Joe Biden immediately began to escalate tensions with Beijing over Taiwan, calling for the island’s de facto ambassador to the United States to install the new president for the first time since 1979. Since then, military activities near the island, which China claims, have increased on both sides.
China rejects any form of official contact between the United States and Taiwan, and urges Washington to prevent the situation from escalating. Foreign Ministry spokesman Zhao Legian said.
Beijing demands the United States “not to tamper with fire on the Taiwan issue, immediately stop any form of official communication, handle the issue cautiously and appropriately and not send wrong signals to the independence forces in Taiwan, as well.” Zhao told reporters Tuesday in Beijing “not to influence” Sino-U.S. Relations, peace and stability across the Taiwan Straits, should be sabotaged, “he said.
The spokesman added that China has submitted an official complaint to the United States over similar activities.
Zhao’s comments come on the heels of Friday’s decision by the State Department to expand “informal contacts with Taiwan, including through new guidelines that allow US officials to meet more freely and openly with their Taiwanese counterparts in the United States.” De facto Taiwan and Taipei overseas.
The growing diplomatic row between Beijing and Washington over Taiwan has been accompanied by escalating military tensions, as the Taiwanese defense forces have reported an increase in Chinese military aircraft flights through the Air Defense Designation Zone (ADIZ).
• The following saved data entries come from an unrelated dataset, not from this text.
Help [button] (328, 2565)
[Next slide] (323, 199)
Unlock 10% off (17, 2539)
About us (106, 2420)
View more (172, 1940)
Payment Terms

Beijing does not recognize the ADIZ area and considers the island an integral part of its territory. The Pentagon accused China of plotting to invade Taiwan, and the US Navy sent missile destroyers and other warships across the Taiwan Strait to send a “message” to China that the US military would continue to fly, sail and operate wherever it was permitted. “
The last two US administrations have departed from their predecessors’ “one-time China policy”, according to which the United States formally recognizes one government for all of China. Last month, Foreign Minister Anthony Blinken described Taiwan as a “country,” breaking an old taboo that led Chinese media to accuse it of “blatantly violating” the one-China principle and the three China Statements. – The United States of America, which established relations between the two countries, and offended the “feelings of the Chinese people.”
The United States recognized the People’s Republic of China as the only Chinese country in 1979, during the resumption of relations between Beijing and Washington that began under President Richard Nixon at the beginning of the decade in question. Before that, between 1949 and 1979, Taiwan, which formally identifies itself as the Republic of China, was recognized by the United States as the only Chinese country.
The split between mainland China and Taiwan occurred in the aftermath of the Chinese Civil War, with Chiang Kai-shek leading nationalist forces to flee to the island after suffering defeat at the hands of Maoist Communists. Since then, the two sides have claimed to be the only true China, with each filing territorial claims against the other. In addition to mainland China, Taipei also claims Mongolia, parts of Russia, Tajikistan, Pakistan, Afghanistan, Japan, India, Bhutan, and Burma are its property.
China’s official policy provides for the peaceful unification of Taiwan with the mainland and has continued talks with the island authorities for this purpose for several decades. Beijing also warned against any attempt to strengthen the island’s independence and did not rule out the possibility of using force to restore it.